Empecamenta nigra

Scientific classification
- Kingdom: Animalia
- Phylum: Arthropoda
- Clade: Pancrustacea
- Class: Insecta
- Order: Coleoptera
- Suborder: Polyphaga
- Infraorder: Scarabaeiformia
- Family: Scarabaeidae
- Genus: Empecamenta
- Species: E. nigra
- Binomial name: Empecamenta nigra Arrow, 1902

= Empecamenta nigra =

- Genus: Empecamenta
- Species: nigra
- Authority: Arrow, 1902

Species of beetle

Empecamenta nigra is a species of beetle of the family Scarabaeidae. It is found in the Democratic Republic of the Congo and Zimbabwe.

==Description==
Adults reach a length of about 6.5–7 mm. They are black, shining and clothed with an erect, sub-flavescent pubescence. The tarsi is piceous and the head and clypeus are deeply and closely punctured, the latter is plainly incised laterally and narrowed thence to the anterior angles which are sharp but not projecting.
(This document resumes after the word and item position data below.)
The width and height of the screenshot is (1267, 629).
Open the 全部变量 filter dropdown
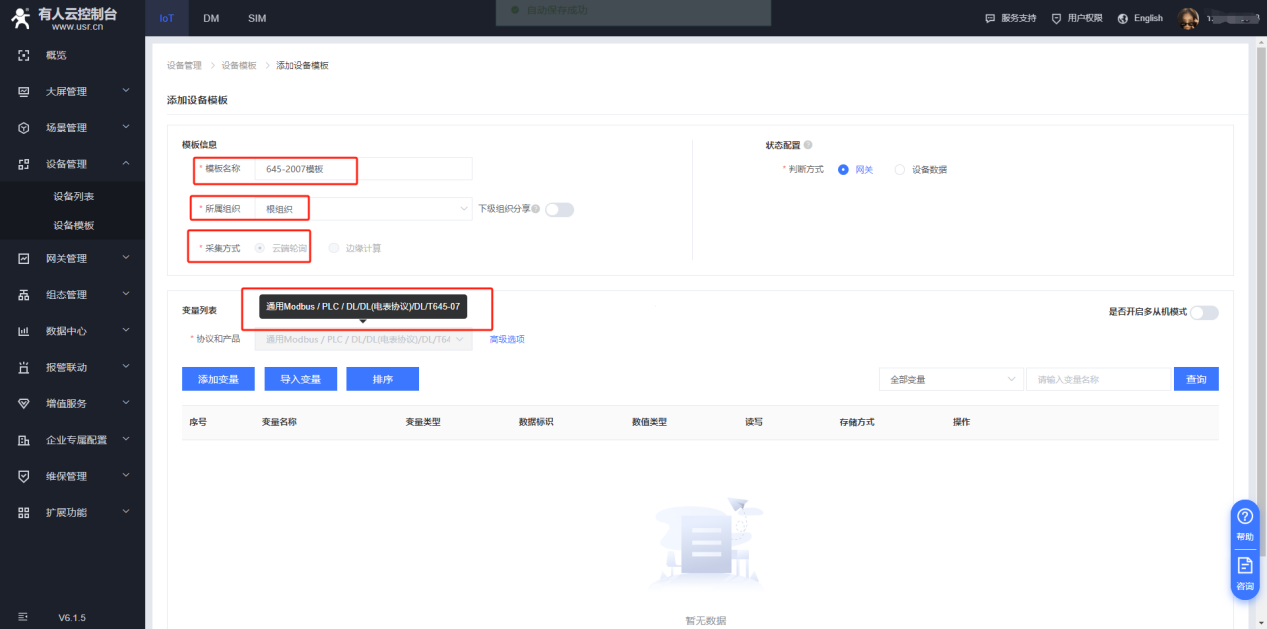(x=950, y=380)
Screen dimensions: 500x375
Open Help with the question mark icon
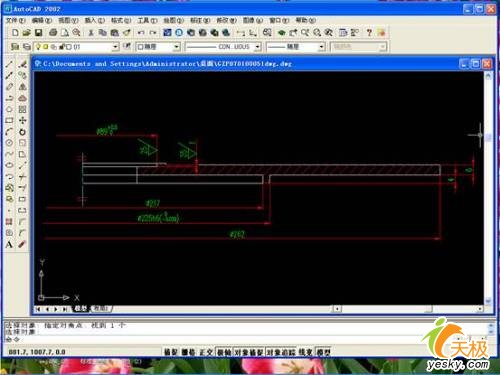[x=369, y=32]
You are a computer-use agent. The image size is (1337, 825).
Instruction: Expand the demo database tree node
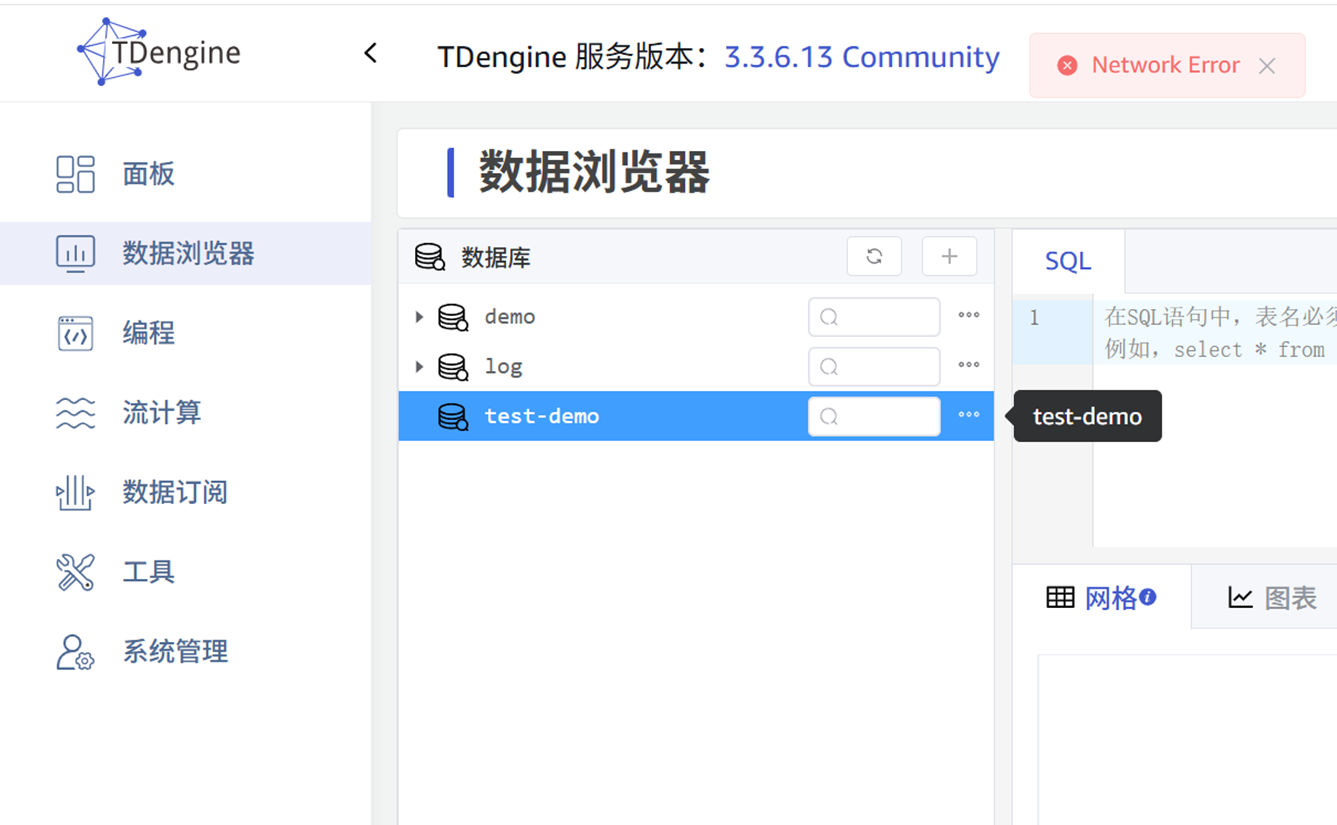point(420,317)
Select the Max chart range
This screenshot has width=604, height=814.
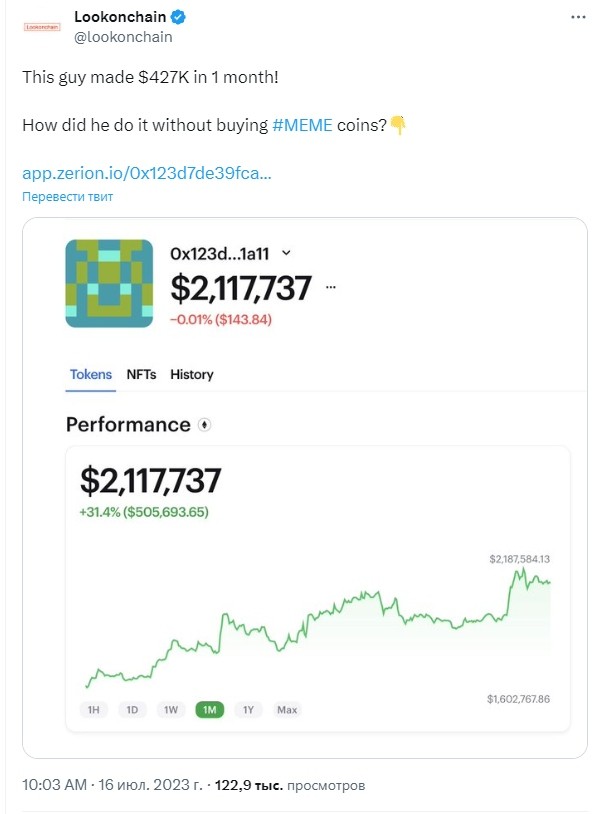[287, 710]
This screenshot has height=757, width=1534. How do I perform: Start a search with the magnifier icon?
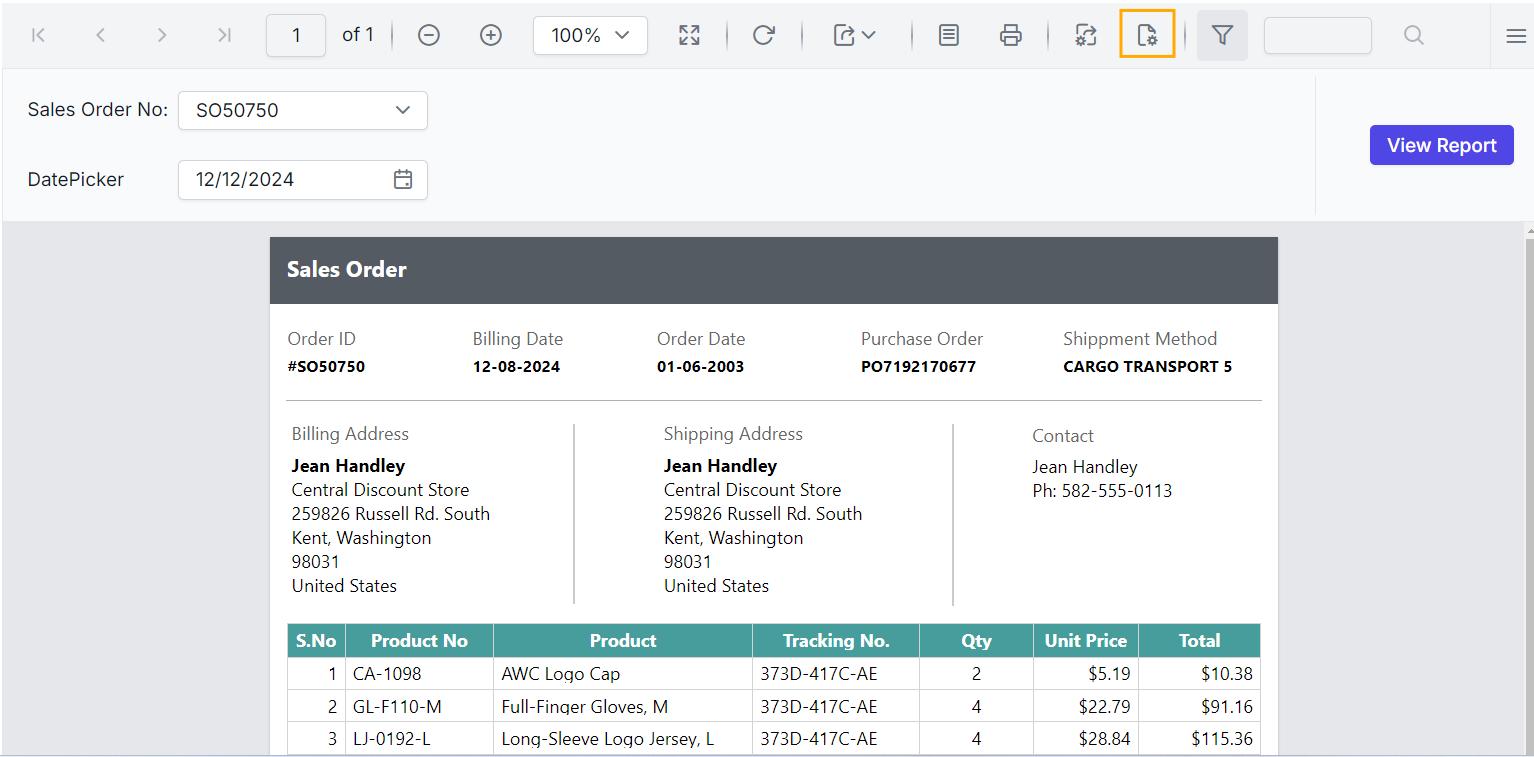pyautogui.click(x=1413, y=34)
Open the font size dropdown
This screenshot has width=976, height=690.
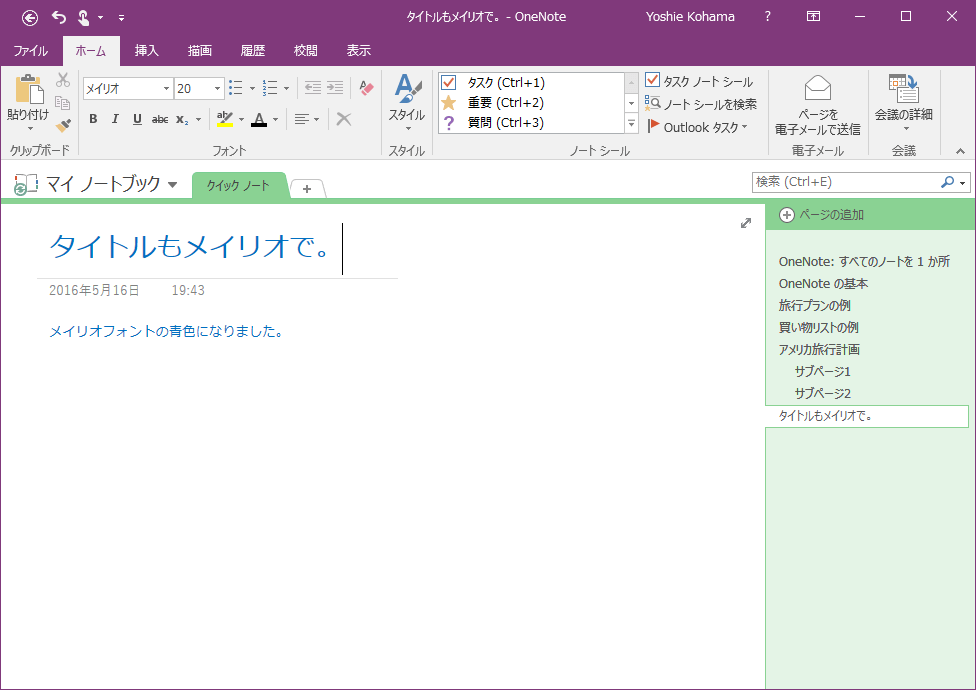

The anterior, reflexed margin is slightly bi-sinuate and there is a transverse impressed line in the anterior part reaching from one end of the lateral incision to the other. The antennal club is flavescent and the prothorax is deeply punctate. The punctures are round, equi-distant, and separated by a smooth interval nearly equal in width to their own diameter. The elytra are very coarsely punctured with the intervals strongly coriaceous.